The debate on how political parties are financed has reignited in recent months following the ‘cash for honours’ scandal, the admission of law-breaking by Labour Party through dodgy donations and ongoing irregularities over cash accepted during Labour’s internal elections.
Within months of becoming leader, David Cameron backed a comprehensive set of radical proposals to clean up the way that parties fund themselves. The fact that these bold ideas did not get greater coverage in the media was largely due to the fact that its launch was trumped by Labour’s Lord Levy and the cash for honours scandal. It was that scandal which forced Tony Blair into creating inter-party talks, chaired by Sir Hayden Phillips.

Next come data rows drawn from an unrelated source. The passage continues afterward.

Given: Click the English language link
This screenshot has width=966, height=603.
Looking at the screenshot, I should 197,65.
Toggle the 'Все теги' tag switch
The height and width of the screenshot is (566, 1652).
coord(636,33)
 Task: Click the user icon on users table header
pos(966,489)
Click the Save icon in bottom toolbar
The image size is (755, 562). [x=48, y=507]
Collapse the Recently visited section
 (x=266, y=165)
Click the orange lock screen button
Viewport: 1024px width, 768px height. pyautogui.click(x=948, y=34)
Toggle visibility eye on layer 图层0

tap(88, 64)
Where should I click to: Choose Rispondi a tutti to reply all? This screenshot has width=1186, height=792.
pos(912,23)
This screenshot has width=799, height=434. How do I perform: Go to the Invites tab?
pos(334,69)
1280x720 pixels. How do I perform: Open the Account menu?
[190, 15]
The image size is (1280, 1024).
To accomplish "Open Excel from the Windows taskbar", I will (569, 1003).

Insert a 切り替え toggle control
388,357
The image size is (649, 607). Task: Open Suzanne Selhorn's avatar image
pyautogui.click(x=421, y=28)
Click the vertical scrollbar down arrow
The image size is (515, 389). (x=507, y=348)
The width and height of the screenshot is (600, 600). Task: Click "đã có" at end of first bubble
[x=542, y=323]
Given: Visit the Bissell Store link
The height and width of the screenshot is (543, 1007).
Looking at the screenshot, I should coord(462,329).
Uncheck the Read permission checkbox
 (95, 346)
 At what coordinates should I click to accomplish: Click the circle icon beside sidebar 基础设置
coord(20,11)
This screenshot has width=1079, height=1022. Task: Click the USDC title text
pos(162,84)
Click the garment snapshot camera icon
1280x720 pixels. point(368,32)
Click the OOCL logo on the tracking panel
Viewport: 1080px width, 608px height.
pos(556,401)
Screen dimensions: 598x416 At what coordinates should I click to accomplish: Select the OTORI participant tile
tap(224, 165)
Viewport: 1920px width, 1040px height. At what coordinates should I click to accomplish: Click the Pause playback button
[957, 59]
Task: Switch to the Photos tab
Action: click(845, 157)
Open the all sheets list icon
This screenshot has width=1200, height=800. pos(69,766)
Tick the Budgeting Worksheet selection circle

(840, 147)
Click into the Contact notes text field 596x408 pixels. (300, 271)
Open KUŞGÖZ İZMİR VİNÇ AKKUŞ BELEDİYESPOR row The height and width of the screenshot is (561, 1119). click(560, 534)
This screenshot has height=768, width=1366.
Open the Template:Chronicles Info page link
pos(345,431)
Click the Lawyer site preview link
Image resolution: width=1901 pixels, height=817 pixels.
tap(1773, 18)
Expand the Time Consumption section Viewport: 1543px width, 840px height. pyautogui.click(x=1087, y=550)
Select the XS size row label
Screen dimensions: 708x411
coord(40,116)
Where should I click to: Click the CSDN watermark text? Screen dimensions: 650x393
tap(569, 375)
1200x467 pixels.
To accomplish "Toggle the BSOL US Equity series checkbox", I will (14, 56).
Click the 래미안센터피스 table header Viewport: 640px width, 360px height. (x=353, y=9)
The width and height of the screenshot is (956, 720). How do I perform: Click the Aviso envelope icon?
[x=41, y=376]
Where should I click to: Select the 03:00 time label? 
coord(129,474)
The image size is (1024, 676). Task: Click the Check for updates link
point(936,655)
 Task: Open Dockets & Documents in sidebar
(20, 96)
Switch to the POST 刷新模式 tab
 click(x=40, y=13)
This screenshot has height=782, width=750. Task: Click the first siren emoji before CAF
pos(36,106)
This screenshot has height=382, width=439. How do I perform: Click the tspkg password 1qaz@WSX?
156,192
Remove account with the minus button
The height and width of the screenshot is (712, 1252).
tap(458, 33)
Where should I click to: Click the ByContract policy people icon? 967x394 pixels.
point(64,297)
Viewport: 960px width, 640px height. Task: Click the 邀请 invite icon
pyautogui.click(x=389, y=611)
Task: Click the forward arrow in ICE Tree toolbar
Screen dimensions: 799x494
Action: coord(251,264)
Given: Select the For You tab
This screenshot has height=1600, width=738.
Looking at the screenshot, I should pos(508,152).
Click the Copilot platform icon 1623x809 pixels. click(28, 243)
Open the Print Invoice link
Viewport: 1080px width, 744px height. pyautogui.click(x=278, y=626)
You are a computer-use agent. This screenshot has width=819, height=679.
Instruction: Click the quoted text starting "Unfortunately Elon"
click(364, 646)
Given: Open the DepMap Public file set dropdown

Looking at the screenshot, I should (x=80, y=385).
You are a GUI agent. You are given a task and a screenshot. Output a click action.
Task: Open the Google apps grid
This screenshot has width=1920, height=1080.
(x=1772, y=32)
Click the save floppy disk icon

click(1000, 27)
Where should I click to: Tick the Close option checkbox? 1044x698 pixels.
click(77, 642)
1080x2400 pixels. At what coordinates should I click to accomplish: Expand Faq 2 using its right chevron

These talks broke down in October 2007 because Labour were unable or unwilling to countenance any meaningful reform of the trade unions’ control of Labour’s finances. In the Conservative Party’s view, there is no point in any reform which leaves the unions running the Labour Party by pulling their financial strings. Labour have sought to prevent the public from focusing on this by suggesting that the Conservative commitment to reform had weakened. This is nonsense.
As the unpublished minutes show, the talks were scuppered by the refusal of the Labour representatives, Peter Watt and Jack Straw, to discuss a cap on donations which would fully include the trade unions. (It is worth noting that Peter Watt showed a detailed and extensive knowledge of party funding law during the talks, which strangely has now left him).
Whilst those Talks have ended, a great deal of work was undertaken behind the scenes by Ministry of Justice civil servants seconded to Sir Hayden. For the first time since the 1980s, there was a thorough analysis of how trade unions bankroll the Labour Party - in return for policy favours and taxpayer funding from the Labour Government. It is no surprise that Ministers have again and again refused to make this evidence public.